Had this frustrating problem causing the spacing on the form to get bewildering out of proportion, however, changed the AutoScaleMode to "None" and the problem completely disappeared.


Keep in mind that since many of the issues mentioned are related to font size, it is important to be consistent with the font family and size. This means set the font on the base form or base usercontrol (if you have one) and let the controls inherit that setting. I noticed than when I have a form with a UserControl inside it, if I selected the control and changed the font size, some items resized and some didn't. I realized that the items that didn't resize had their font setting specifically set (over-ridden). It was at that time that I realized what it meant when properties were highlighted in bold. So for example if you have a label and the font prop is bolded that means someone changed it. You should clear all those font props that were set that way so that they get their font from the parent, in this case the containing form. You can simply highlight the font property text and delete or right click the font prop and select clear. That will remove the font line from the designer file and allow the control to inherit the font from its parent. This will probably jump back to Microsoft Sans Serif but if you build it will pick up the font from its parent Of course you should follow proper design using layout panels and anchor and dock properties but I find that in general if you clear all the over-ridden font props you will find that if you select the user control from within your form and change the autoscalemode to None, you will have better luck Also for testing, if you then change the font size for the userontrol all the controls in it should resize (as long as no font props are over-ridden) And as long as the form is designed using the proper layout panels, everything should display fine on other resolutions. At least so far for me this has worked.


I was able to resolve a similar issue with compact framework 3.5 on VS 2008. In my case, I have a tabcontrol, and each tabpage has a Panel, and all are docked as full to their parents.

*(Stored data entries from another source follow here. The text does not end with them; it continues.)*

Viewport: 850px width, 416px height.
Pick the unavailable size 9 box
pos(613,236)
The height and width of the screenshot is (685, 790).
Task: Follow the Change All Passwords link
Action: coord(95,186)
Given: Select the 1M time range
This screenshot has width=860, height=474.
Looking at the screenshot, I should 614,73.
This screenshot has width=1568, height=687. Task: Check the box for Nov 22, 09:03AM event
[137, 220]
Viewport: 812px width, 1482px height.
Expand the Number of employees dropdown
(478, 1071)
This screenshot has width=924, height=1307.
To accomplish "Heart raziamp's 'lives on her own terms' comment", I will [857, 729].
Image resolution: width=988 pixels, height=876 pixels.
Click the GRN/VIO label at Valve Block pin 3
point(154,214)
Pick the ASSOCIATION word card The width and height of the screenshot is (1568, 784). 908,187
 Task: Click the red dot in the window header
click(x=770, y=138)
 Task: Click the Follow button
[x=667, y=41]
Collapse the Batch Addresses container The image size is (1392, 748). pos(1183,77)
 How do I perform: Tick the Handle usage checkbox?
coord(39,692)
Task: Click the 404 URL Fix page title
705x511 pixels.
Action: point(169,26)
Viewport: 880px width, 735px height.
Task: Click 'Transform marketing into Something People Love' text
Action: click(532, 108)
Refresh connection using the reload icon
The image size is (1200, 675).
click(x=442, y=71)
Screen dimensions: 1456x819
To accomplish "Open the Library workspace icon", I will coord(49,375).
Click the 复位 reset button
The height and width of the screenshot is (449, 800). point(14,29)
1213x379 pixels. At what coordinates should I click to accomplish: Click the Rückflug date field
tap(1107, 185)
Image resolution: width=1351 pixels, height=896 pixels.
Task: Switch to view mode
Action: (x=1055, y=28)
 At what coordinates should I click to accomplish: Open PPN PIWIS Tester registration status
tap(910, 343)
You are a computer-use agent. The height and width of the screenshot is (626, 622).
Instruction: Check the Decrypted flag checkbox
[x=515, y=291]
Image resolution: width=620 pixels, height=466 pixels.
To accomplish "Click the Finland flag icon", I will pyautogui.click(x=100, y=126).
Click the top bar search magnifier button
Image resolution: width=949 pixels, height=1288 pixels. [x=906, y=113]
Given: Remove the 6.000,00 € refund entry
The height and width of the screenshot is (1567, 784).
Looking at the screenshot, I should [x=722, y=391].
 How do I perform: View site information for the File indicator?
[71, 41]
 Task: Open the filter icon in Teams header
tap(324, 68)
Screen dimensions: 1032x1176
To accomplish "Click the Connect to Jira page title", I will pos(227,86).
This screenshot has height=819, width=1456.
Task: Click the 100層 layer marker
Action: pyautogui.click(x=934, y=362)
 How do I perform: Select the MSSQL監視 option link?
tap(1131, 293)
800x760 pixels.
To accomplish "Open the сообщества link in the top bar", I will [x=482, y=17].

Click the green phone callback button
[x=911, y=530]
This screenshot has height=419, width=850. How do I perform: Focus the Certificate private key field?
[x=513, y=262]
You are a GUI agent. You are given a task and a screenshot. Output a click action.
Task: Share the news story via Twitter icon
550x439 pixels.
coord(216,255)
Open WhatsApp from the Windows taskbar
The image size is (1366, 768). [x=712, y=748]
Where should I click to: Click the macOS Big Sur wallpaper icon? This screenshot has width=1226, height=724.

Each panel contains several label and textbox controls, so the idea is that when the user opens the SIP (soft input panel/keyboard) that the scrollbar will appear on the right and the textbox controls would scale in width to avoid painting an additional horizontal scrollbar.

My initial attempt had the forms' autoscale mode set to dpi, each tabpages' autoscroll property set to true, and each panels' autoscroll property set to true. Each label was anchored to top,left, and each textbox control was anchored to left,top,right. The forms were created in the designer with a screen width of 240 pixels, and when run on a vga device with a 480 pixel screen width, the textboxes would be painted with space on the right sufficient for 2 scrollbars (presumably one for the tabpage and one for the panel) even though the scrollbars were not appearing. When activating the SIP, the behavior was correct, in that all of the textboxes resized, but I still had 40 or so pixels of dead space between the right side of the textbox and the scrollbar.

I was able to resolve the issue simply by setting the panels' autoscroll property to false, then setting then to true a run time when the SIP was activated. This had the desired result of autoscaling to the full width of the screen in either pixel width, and dynamically resizing the textbox controls as the scrollbar is activated or de-activated.

As a side note, the compact framework (3.5) does not have the Font autoscale mode (only none, dpi, and inherit), but I tried resetting the font of each textbox control as the original author suggested, but this didn't have any effect on the controls' autoscaling.